━━ EXCERPT PROVIDED ━━

In this work, we demonstrate an inexpensive technique for preparing PVA nanofiber mats through heterogeneous saponification of electrospun PVAc nanofibers, without the need for a PVA solution. In addition, the effect of saponification conditions on the morphology and diameter of the electrospun saponified PVAc nanofibers is investigated. The results showed that the optimal conditions for fabricating thin, uniform, and smooth saponified PVA nanofibers corresponded to an alkaline solution containing NaOH (10 g), Na2SO4 (10 g), and methanol (MeOH, 10 g) per 100 g of water, at a temperature of 25 °C, and a saponification time of 24 h.

2. Materials and Methods

2.1. Materials

Vinyl acetate (VAc) (Sigma-Aldrich, St. Louis, MO, USA) was purified by treatment with an aqueous solution of NaHSO4, followed by drying over anhydrous CaCl2 and distillation under N2 atmosphere. The PVA suspending agent with an average molecular weight of 127,000 and DS of 88% (Sigma-Aldrich) was recrystallized twice from MeOH before use. An aqueous alkaline solution containing NaOH (Duksan, Ansan, Korea), Na2SO4 (Duksan), and MeOH (Duksan) was prepared for heterogeneous saponification. Deionized water was utilized in all experiments.

2.2. Preparation of Poly(vinyl acetate) (PVAc) by Suspension Polymerization of vinyl acetate (VAc)

To prepare PVAc, the PVA suspending agent was dissolved in continuously stirred distilled water (120 mL) in a 250 mL reactor equipped with a condenser. The VAc monomer and 2,2′-azobis(2,4-dimethylvaleronitrile) (ADMVN) initiator were degassed and added to this mixture at a polymerization temperature of 15 °C, and the reaction temperature was increased to 60 °C. After a specified time period elapsed, the reaction was stopped and the resulting mixture was left for 1 h to isolate the obtained spherical PVAc particles. After a prearranged time has elapsed, the reaction mixture was cooled and set aside for 1 day to allow the precipitation and partition of the PVAc particles. After this time, the accumulated PVAc particles were washed with warm water. Gravimetric analysis confirmed the successful conversion of the VAc monomer [16]. An overview of the polymerization conditions is provided in Table 1.

━━━

• SET TASKS:
A. Transcribe the section of the excerpt on preparing PVA nanofibers that opens with the words containing "2. Materials and" and closes with "of vinyl acetate (VAc)".
B. In the excerpt on preparing PVA nanofibers, how much distilled water was the PVA suspending agent dissolved in to prepare PVAc?

━━ INFORMATION SUPPLIED ━━

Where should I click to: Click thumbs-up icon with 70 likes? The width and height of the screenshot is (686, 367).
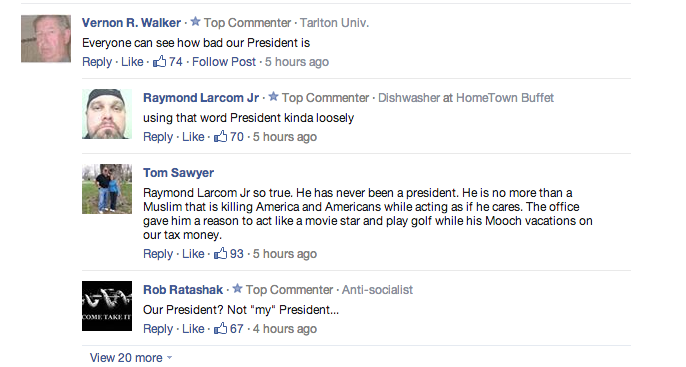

━━━

• SOLUTION SET:
A.
2. Materials and Methods

2.1. Materials

Vinyl acetate (VAc) (Sigma-Aldrich, St. Louis, MO, USA) was purified by treatment with an aqueous solution of NaHSO4, followed by drying over anhydrous CaCl2 and distillation under N2 atmosphere. The PVA suspending agent with an average molecular weight of 127,000 and DS of 88% (Sigma-Aldrich) was recrystallized twice from MeOH before use. An aqueous alkaline solution containing NaOH (Duksan, Ansan, Korea), Na2SO4 (Duksan), and MeOH (Duksan) was prepared for heterogeneous saponification. Deionized water was utilized in all experiments.

2.2. Preparation of Poly(vinyl acetate) (PVAc) by Suspension Polymerization of vinyl acetate (VAc)

B. 120 mL